» **PROBLEM 1**: Copy word for word the stretch of the tech note from "I did this by" through "in that case).".
» **PROBLEM 2**: According to the tech note, what would be a better option for an existing published repository?
» **PROBLEM 3**: Check each statement against the tech note and say yes or no, quoting the words that decide it. (a) The empty orphan commit should be dated as late as possible. (b) Rewriting the existing history is best done as part of a conversion. (c) The old snapshots and releases come from after the projects were first put into version control.

» **READING PASSAGE**:
2014-03-09 · in Tech Notes · 422 words

For my oldest projects, I had source snapshots and releases from before they were first imported into a version control system. With Git, it's possible to insert these into the history of the project.

I did this by creating a new branch that's not attached to the existing history, and then pasting the existing history onto the end of it. Since this requires rewriting the existing history, it's best to do this as part of a conversion, rather than messing up an existing published repository (grafting would be a better option in that case).

First, start a new history branch within the repository by creating an empty orphan commit, dated as early as possible:

git checkout --orphan history
git rm -rf .

[Data on finding visible targets]
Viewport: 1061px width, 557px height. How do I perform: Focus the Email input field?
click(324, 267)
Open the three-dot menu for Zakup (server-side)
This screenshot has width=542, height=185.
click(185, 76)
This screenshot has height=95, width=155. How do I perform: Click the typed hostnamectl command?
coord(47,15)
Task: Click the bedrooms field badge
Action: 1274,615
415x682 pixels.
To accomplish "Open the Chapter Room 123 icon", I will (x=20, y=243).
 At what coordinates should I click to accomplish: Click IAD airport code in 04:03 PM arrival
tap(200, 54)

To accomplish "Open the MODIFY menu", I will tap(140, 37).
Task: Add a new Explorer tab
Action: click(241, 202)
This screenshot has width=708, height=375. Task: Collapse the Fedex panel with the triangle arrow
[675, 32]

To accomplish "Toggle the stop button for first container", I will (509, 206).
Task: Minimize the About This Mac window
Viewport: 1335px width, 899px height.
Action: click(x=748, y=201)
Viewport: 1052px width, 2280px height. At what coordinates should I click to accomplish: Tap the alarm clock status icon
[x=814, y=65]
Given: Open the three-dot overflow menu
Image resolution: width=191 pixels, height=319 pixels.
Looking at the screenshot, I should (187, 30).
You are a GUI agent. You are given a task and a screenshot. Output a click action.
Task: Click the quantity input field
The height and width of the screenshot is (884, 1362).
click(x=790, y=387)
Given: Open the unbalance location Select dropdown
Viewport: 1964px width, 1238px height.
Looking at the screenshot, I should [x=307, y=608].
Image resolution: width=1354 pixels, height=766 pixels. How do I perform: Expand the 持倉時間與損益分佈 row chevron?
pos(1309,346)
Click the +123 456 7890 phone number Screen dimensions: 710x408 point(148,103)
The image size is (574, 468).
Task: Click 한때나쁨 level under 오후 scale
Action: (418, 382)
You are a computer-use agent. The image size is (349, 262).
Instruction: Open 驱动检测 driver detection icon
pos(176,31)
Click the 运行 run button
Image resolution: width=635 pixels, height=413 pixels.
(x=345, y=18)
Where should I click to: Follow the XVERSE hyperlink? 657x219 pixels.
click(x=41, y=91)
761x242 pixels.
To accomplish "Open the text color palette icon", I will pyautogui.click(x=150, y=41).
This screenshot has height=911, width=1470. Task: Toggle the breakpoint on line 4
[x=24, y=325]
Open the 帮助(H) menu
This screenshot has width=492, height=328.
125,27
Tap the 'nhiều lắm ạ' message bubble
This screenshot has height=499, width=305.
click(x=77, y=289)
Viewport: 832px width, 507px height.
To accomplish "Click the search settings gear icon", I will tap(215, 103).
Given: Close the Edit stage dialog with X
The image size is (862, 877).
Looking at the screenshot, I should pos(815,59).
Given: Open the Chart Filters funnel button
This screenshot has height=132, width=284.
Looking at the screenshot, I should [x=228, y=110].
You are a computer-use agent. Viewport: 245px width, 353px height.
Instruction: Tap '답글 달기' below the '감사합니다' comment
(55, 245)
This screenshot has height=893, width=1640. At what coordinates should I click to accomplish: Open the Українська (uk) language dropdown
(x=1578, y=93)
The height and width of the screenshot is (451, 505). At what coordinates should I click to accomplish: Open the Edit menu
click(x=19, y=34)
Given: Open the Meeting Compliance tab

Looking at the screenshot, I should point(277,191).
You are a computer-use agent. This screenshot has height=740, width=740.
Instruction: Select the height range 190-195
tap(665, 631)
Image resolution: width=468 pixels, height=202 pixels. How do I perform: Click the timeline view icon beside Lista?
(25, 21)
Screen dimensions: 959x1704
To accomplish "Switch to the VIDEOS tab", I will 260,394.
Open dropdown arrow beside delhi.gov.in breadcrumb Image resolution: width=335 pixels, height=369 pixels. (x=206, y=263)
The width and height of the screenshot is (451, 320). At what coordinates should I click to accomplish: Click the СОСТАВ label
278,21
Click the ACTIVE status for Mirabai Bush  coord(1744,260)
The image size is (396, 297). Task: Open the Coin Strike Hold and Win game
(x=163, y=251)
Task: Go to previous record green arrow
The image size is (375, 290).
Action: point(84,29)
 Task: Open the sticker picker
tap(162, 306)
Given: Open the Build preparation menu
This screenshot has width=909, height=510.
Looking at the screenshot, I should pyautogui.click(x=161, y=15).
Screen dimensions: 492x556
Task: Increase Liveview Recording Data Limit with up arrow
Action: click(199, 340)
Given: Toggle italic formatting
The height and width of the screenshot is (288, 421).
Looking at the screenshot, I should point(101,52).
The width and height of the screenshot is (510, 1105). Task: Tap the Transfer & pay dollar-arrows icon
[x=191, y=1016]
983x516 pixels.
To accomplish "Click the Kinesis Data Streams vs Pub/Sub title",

» **EXERCISE ANSWER 1**:
I did this by creating a new branch that's not attached to the existing history, and then pasting the existing history onto the end of it. Since this requires rewriting the existing history, it's best to do this as part of a conversion, rather than messing up an existing published repository (grafting would be a better option in that case).

» **EXERCISE ANSWER 2**: Grafting.

» **EXERCISE ANSWER 3**:
(a) No: "dated as early as possible"
(b) Yes: "it's best to do this as part of a conversion"
(c) No: "from before they were first imported into a version control system"